What's in a name?   

A name is more than what we call each other and use to label objects and places. A name includes perceptions, experiences and emotions. The definition of a name has been contested and theorized for ages and I'm not going to join that battle today. I just never imagined how difficult it was to "name" a fish in the seafood market. The best example of how difficult a name can be is with the Yellowtail Amberjack... Or is it Buri?... Or Kingfish?

One of my favourite fish to eat as sashimi is the wild NZ Yellowtail Amberjack. This fish has very sweet flavour with firm yet buttery texture. Though this fish speaks for itself, selling it has been an interesting challenge because of all of the names associated with it. The Yellowtail Amberjack (Seriola lalandi) is found in the Pacific and Indian Ocean.

Since we source ours from New Zealand, Kingfish and Yellowtail are the commonly used names. Yellowtail is also farmed out of Australia as Yellowtail Kingfish. In the U.S., this fish is called Amberjack. However, Kingfish is also the common name for King Mackerel in Eastern North America. The Japanese names for Yellowtail are Hiramasa and Buri. Here's where it gets fun...

Buri is a shared name with Japanese Amberjack (Yellowtail/ Seriola quinqueradiata). Buri has different names depending on the size or age of the fish and area it is served, such as Osaka or Tokyo (Western or Eastern Japan). 6 month old fish are called wakashi or tsubasu; 1 year old fish are called inada or hamachi; 3 year old fish are called warasa or mejiro; and 4 years or older is called buri. Once you get your head around that, yellowtail is heavily farmed in Japan and the farmed version is called Hamachi. Then there's also Kanpachi and Kampachi which are also Yellowtail or Amberjack. Kanpachi is from Japan and Kampachi is a farmed Hawaiian yellowtail. Though the kanpachi is a different fish (Seriola rivoliana), it often gets mixed up in this confusing mess of fish names and what "Hamachi" really is... I think that's all of them.

My challenge here is what I call my product. It's difficult to call it one thing that doesn't tie in with another fish. For example, you may ask what's the harm of calling it Hamachi? Hamachi is a really popular fish so why not piggy-back on its success? Simply put, we have a different fish with different tastes, catch methods and quality standards. We don't want to lose product recognition or the message behind going through the trouble of bringing a wild and proven sustainable option. Not only that, if we sold the Yellowtail as Hamachi or "Wild Hamachi", it may raise the question of whether or not Hamachi is farmed, but for some it will push the false belief that Hamachi is always wild.
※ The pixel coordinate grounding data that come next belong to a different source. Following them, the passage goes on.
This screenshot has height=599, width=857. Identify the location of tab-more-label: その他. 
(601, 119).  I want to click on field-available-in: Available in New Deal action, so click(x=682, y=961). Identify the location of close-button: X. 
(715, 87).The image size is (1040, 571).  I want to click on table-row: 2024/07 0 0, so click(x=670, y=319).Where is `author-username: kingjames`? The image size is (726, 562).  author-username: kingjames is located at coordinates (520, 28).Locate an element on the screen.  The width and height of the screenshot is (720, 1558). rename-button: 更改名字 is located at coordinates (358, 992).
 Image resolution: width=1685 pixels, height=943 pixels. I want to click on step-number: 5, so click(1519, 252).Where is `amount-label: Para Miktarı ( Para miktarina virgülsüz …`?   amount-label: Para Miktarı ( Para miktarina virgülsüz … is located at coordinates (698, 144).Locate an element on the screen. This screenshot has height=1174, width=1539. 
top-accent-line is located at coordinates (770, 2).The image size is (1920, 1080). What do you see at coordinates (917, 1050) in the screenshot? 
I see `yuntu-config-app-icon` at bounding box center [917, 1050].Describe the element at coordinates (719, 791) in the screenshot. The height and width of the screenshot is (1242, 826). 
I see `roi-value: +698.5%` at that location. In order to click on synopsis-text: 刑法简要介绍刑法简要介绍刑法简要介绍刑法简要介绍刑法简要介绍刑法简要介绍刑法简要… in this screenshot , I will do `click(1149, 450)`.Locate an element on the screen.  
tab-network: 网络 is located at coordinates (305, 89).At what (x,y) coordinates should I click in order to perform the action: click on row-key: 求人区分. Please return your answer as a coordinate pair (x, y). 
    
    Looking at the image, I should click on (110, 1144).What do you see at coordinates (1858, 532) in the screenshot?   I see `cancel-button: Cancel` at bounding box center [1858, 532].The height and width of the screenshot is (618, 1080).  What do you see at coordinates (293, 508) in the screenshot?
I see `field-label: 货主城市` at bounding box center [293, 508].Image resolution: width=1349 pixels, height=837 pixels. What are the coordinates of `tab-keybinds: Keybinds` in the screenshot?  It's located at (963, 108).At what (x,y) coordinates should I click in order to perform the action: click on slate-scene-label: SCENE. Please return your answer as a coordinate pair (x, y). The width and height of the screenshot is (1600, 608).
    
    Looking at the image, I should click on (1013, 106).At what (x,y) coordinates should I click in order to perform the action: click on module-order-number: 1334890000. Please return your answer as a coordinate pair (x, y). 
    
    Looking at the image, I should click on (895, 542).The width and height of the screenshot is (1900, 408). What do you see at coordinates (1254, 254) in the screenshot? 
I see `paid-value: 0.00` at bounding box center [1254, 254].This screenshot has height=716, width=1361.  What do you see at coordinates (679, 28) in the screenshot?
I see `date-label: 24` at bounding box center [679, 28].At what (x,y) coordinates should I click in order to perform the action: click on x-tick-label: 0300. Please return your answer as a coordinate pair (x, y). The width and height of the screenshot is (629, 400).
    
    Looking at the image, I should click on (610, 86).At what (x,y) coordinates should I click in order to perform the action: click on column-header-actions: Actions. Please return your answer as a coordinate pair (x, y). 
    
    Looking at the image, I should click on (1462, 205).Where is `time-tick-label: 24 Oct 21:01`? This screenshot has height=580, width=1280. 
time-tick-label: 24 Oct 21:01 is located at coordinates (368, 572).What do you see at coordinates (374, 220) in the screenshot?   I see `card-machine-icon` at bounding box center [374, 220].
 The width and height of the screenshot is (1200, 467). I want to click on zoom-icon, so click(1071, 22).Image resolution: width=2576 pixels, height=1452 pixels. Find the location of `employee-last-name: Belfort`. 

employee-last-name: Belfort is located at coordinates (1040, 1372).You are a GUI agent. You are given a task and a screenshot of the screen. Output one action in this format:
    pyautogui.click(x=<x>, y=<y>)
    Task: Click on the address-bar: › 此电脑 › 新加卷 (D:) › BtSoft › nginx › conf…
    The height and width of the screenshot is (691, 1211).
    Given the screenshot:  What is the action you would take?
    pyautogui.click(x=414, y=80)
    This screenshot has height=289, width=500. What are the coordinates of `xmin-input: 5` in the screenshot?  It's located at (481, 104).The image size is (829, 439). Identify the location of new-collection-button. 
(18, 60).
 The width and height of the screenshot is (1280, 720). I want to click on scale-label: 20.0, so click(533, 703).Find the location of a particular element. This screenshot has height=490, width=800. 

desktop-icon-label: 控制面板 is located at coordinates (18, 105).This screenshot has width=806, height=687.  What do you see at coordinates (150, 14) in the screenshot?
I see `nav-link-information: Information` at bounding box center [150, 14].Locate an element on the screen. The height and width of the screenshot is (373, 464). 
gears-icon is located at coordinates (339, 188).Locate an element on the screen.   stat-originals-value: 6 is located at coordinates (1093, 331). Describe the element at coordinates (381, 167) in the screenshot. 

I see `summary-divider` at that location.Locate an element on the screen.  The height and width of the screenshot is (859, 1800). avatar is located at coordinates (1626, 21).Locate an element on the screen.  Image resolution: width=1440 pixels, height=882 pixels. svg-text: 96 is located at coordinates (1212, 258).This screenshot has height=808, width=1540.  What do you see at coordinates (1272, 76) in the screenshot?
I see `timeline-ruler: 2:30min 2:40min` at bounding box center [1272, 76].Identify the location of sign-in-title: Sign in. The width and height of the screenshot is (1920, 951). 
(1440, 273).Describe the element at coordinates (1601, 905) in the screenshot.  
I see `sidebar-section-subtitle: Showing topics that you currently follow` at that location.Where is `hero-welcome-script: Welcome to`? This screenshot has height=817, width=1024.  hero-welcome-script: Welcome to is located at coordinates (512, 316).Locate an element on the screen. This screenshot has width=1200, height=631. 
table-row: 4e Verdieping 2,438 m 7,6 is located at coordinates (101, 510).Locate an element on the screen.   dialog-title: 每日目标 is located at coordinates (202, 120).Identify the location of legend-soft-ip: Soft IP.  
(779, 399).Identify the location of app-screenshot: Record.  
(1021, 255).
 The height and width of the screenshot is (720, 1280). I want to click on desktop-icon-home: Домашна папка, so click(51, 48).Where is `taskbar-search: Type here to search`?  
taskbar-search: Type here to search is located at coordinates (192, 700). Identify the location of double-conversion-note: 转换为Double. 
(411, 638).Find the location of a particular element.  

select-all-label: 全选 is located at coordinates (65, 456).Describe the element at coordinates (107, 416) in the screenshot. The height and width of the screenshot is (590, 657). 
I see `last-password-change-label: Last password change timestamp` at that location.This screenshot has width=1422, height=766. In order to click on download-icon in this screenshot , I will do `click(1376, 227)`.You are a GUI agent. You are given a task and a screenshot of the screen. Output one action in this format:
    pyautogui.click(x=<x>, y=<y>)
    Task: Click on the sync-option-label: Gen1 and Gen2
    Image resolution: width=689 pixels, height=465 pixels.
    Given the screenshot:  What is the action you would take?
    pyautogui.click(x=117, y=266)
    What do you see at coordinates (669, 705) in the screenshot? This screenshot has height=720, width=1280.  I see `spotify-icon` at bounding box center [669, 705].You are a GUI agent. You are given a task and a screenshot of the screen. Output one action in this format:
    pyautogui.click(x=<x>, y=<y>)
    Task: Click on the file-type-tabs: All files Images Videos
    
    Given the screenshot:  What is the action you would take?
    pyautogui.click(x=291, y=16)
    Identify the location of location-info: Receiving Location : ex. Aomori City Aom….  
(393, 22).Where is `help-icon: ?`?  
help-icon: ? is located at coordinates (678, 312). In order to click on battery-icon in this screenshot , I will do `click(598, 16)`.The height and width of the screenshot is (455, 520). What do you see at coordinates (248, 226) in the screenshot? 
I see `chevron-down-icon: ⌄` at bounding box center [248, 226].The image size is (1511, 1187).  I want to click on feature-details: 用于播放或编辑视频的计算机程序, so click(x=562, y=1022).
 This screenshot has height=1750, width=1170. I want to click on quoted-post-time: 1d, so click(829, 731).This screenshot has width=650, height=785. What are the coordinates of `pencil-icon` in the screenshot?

Other examples of this issue is naming a fish snapper. Snapper is not the most sustainable fish. The NZ Red Sea Bream is commonly known as Snapper in New Zealand. When Captain Cook discovered New Zealand, he called the bream a snapper and the name stuck. In reality those fish aren't related at all. The list of confusing names goes on and on, including Monkfish (is it angler fish or stargazer?), Snapper (is it bream, rockfish or perch?), and even Steelhead (is it trout or salmon?)To avoid confusing situations such as this and to maintain product integrity, we need to be thinking carefully about what we name our fish.